___ SUPPLIED DATA

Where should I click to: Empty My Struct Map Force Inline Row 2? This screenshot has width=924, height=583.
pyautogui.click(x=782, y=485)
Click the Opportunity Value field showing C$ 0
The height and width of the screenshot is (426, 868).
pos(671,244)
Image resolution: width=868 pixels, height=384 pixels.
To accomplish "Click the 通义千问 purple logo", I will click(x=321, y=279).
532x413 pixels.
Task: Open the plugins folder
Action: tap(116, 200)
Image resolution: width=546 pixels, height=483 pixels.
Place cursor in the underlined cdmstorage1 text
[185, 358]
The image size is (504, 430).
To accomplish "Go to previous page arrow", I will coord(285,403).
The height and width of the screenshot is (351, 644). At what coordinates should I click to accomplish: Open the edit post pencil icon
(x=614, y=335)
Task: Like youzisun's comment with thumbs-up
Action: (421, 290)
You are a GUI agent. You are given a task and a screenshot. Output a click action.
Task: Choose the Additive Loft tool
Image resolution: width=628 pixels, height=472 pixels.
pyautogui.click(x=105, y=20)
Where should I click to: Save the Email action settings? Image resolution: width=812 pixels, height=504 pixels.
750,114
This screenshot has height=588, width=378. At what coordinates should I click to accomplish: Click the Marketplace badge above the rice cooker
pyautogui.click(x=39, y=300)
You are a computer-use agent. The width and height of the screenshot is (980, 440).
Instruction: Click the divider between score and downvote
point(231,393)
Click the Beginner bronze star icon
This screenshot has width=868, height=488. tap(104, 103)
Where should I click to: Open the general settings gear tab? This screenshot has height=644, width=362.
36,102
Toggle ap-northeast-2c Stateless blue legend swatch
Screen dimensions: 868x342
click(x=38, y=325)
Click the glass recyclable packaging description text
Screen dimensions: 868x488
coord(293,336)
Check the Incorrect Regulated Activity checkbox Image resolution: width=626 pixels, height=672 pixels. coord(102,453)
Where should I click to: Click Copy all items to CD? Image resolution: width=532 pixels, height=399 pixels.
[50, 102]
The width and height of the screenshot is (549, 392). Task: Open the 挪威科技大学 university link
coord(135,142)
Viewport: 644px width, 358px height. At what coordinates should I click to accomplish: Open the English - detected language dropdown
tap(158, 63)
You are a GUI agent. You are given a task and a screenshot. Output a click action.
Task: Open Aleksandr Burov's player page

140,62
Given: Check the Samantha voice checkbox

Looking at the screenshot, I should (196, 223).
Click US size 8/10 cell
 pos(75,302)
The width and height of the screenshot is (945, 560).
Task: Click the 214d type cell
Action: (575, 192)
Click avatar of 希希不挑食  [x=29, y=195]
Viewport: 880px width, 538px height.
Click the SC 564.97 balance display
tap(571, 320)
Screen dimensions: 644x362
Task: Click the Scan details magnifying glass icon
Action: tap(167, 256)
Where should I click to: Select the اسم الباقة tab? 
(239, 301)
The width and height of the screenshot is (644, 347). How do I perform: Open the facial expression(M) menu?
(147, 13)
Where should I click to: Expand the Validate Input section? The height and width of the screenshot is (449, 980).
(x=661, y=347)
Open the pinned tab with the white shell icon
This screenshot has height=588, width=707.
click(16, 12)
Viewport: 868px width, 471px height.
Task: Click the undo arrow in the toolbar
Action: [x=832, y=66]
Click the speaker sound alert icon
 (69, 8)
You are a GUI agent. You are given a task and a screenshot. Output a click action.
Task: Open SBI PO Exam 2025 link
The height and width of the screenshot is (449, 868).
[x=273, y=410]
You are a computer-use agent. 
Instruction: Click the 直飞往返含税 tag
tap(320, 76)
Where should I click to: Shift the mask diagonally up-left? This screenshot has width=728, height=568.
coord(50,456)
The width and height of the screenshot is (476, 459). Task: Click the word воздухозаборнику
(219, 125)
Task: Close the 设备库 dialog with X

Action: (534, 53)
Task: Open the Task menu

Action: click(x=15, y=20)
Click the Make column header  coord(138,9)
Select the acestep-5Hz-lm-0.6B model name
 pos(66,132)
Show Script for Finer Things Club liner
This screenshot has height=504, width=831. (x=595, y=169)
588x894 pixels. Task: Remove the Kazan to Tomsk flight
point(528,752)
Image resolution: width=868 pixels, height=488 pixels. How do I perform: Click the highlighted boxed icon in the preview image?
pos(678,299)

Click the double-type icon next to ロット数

______

THE PROBLEM ▸ Working through the data above, find every line holding "computer" and copy it.

ANSWER TO THIS EXERCISE ▸
You are a computer-use agent. The width and height of the screenshot is (980, 440).
You are a computer-use agent. 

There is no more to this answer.